I always seem to be brimming with ideas after my meetings with Dr. Mo Pelzel, my Vivero project lead. I’ sometimes forget that he actually reads these blog posts (and it’s not just the ether and my Vivero heads). Hi Mo!
After today’s meeting, I felt like there are a variety of paths that I can take, in terms of deliverables for the Vivero Fellowship. That word– deliverable– feels a little corporate. It makes sense though. We want a tangible product of this fellowship, and on my part, I want a project that represents my fellowship experience and encapsulates what I’ve learned.
The interesting portion of this ‘tangible product’ is that we’ve allowed it to be rather flexible. There was a couple of ideas. There were two more recent project ideas that I should discuss, both stemming from disparate interests and connections.
The first was the idea mentioned in the previous blog post about ArcGIS and creating a visual and geospatial guide for housing access resources in Grinnell. Through my work as a Housing Access researcher with the Service Leadership Work-Study program at the CLS, I’ve been interviewing stakeholders within the town of Grinnell about the state of housing access and affordability. What we’ve learned is that there’s an incredibly rich network of nonprofit organizations, all interlinked and collaborating with each other. However, there isn’t a unified platform to share all of this content– the closest resource is a document from the Drake Community Library that has large list of nonprofits. I was thinking we adapt that onto ArcGIS and create a geospatial map, with links to resources and more information, of the thriving nonprofit network at Grinnell.

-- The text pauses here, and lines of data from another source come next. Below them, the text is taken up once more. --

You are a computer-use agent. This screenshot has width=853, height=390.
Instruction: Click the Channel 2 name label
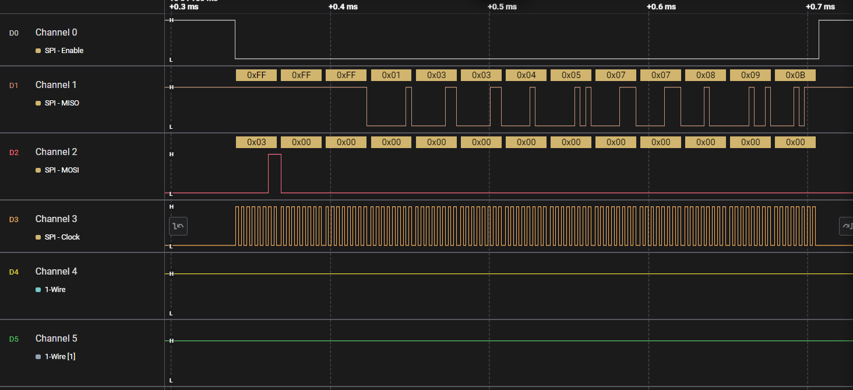coord(56,152)
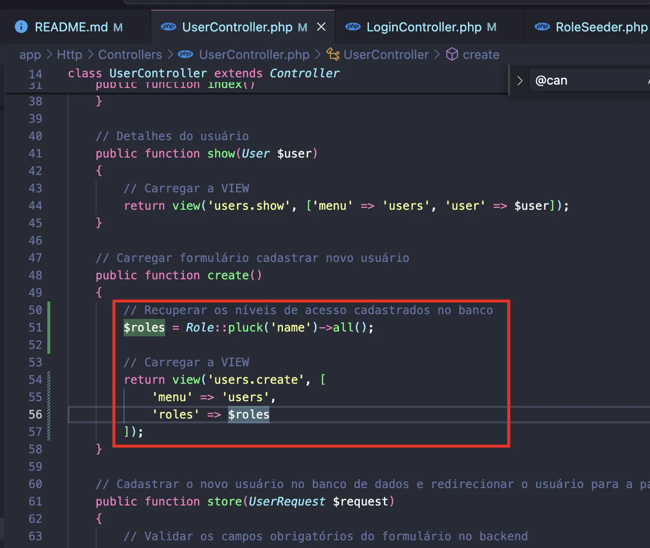This screenshot has width=650, height=548.
Task: Expand replace field with find widget chevron
Action: point(520,81)
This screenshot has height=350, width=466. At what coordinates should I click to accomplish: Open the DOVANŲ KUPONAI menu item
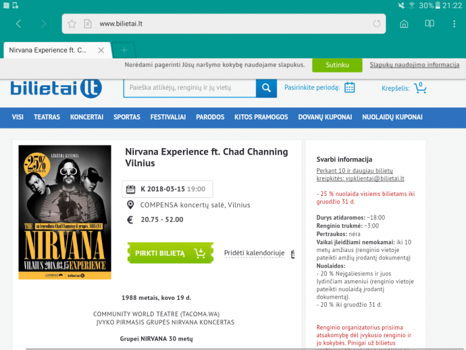pyautogui.click(x=325, y=117)
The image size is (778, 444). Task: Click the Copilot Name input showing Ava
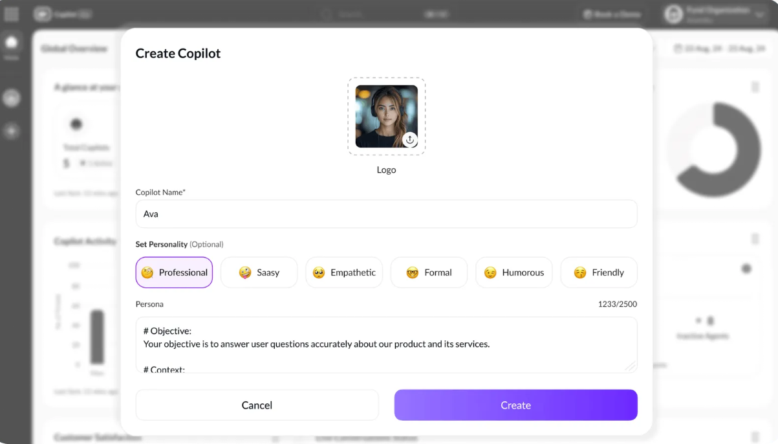[386, 214]
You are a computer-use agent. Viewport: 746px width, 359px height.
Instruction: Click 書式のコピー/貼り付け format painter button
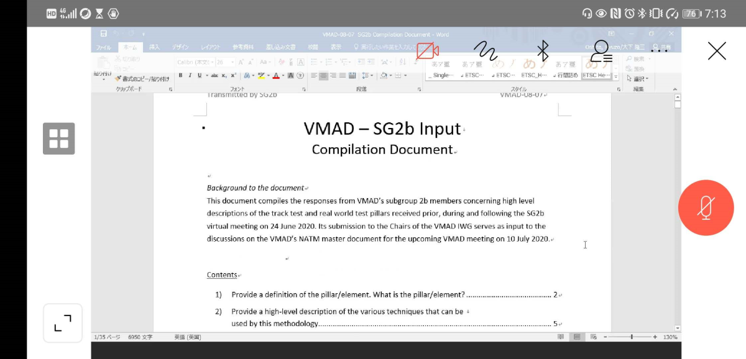pyautogui.click(x=142, y=79)
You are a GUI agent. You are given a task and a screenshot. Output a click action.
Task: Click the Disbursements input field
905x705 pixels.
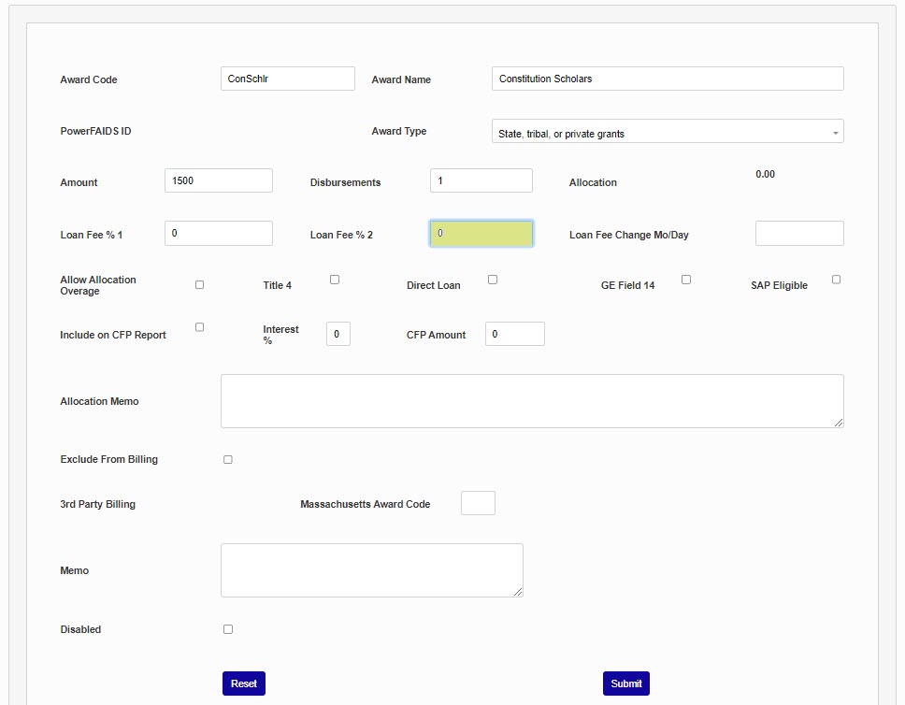click(x=481, y=180)
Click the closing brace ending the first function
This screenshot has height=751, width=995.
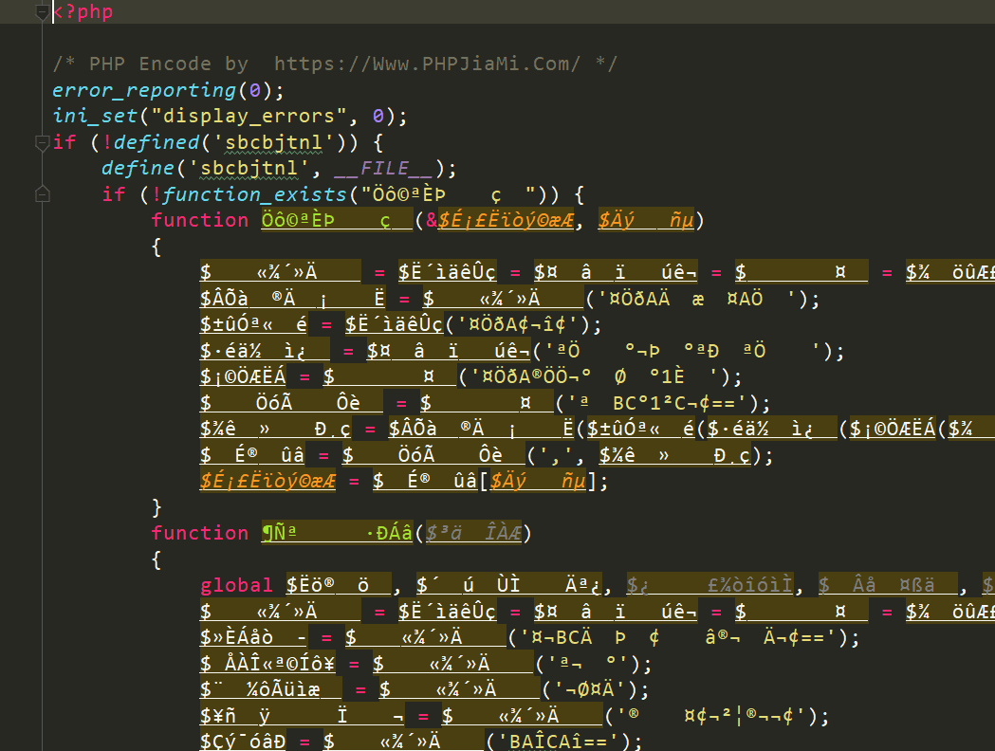click(157, 507)

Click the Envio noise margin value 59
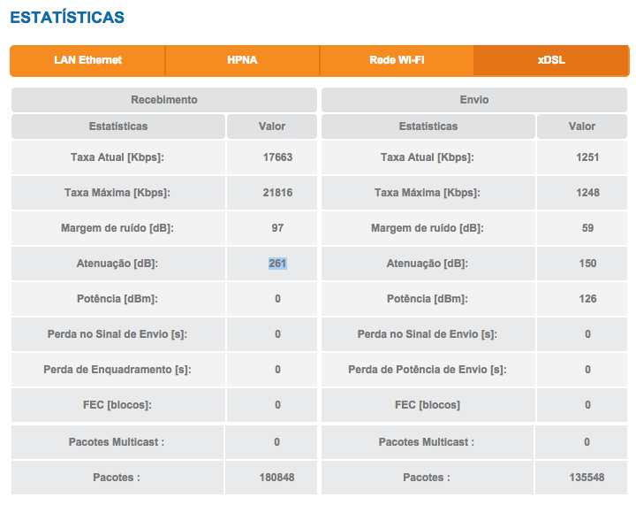tap(587, 228)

The second project came about from the course that started my Vivero journey: ENG240 Digital Methods in English, which I’m taking with Professor Erik Simpson. It is one of the ‘foundational’ courses you have to take to qualify to be a Vivero Fellow (side note: I had to ask for an exception from that waiver as I am taking ENG240 concurrently with my work with Vivero… but it’s working out incredibly). In ENG240, we have something called the Electronic Literature Project, where each student creates an interactive electronic story using an open-source software called Twine. These Twine projects are all open-source, completely free, completely licensable and open-access. Twine publishes directly to HTML, which is incredibly convenient. I believe this can be an incredibly valuable segue into understanding the essence of the Web and to explore the affordances of the Internet, and of the hyperlink. (Twine stories also rely heavily on the hyperlink). My proposed project would create a domain, perhaps called “Grinnell Electronic Literature Project”, where willing students from Erik Simpson’s ENG240 can publish their projects onto the public website. This would create a repository of student-created projects for reference by future classes. In the long run, this will establish a more vibrant community of electronic literature representation and expression at Grinnell.

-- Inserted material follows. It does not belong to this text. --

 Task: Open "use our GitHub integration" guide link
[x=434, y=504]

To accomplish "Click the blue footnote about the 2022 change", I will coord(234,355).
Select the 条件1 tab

A more traditional idea involves working on documentation for the Sites @ Grinnell website, and creating material for students to better understand how to use Sites @ Grinnell. After all, it is this wonderful, and very free, domain hosting platform that’s available for all students– and most of us don’t know about it. This could be updating previous documentation, personalizing the rather dry Reclaim Hosting generic documentation, or writing new guides. An adjacent idea, one that excites me incredibly, is creating a four-part series of articles on the sites.grinnell.edu page. The four articles could go through: 1) Why create a domain of your own (and how it connects to the liberal arts), 2) How to request and install WordPress and applications, 3) What to do on on your Website (blogging, posting articles, cool features like publishing PDFs and files online), and 4) Advanced features such as File Manager, File Transfer Protocol, installing programming languages, checking out metrics.
This article series could very well encompass parts of the original documentation idea, now that I think about it.
In terms of my Vivero training, I’m excited to continue through this program. I am starting to see the objective of this program (perhaps I’ve alluded to it in an earlier post as well), which is to create a cohort and resource pool of digital literate student-mentors who can mentor other students. We’re really aiming to create that knowledge base on campus.
Throughout my training, I’ve found most my interest has been concentrated in the domains and web hosting. It’s marvelous, then, that my Vivero bosses ended up matching me with the Web Literacy project, and with Mo and Sites @ Grinnell. I am really enjoying the process — the feeling — of posting ideas onto the Web. Another of my small pleasures is now being able to post files onto the Web: things like pdfs, mp3 and mp4 files, things like that! It’s intuitive, especially in cPanel. There are tons of possible things to do. I feel like I can be more of a Web citizen, and interact and publish and contribute to the Internet. In the end, that’s what this Vivero program is all about, and what I’m hoping to inspire in other students through working on Web Literacy with Sites @ Grinnell.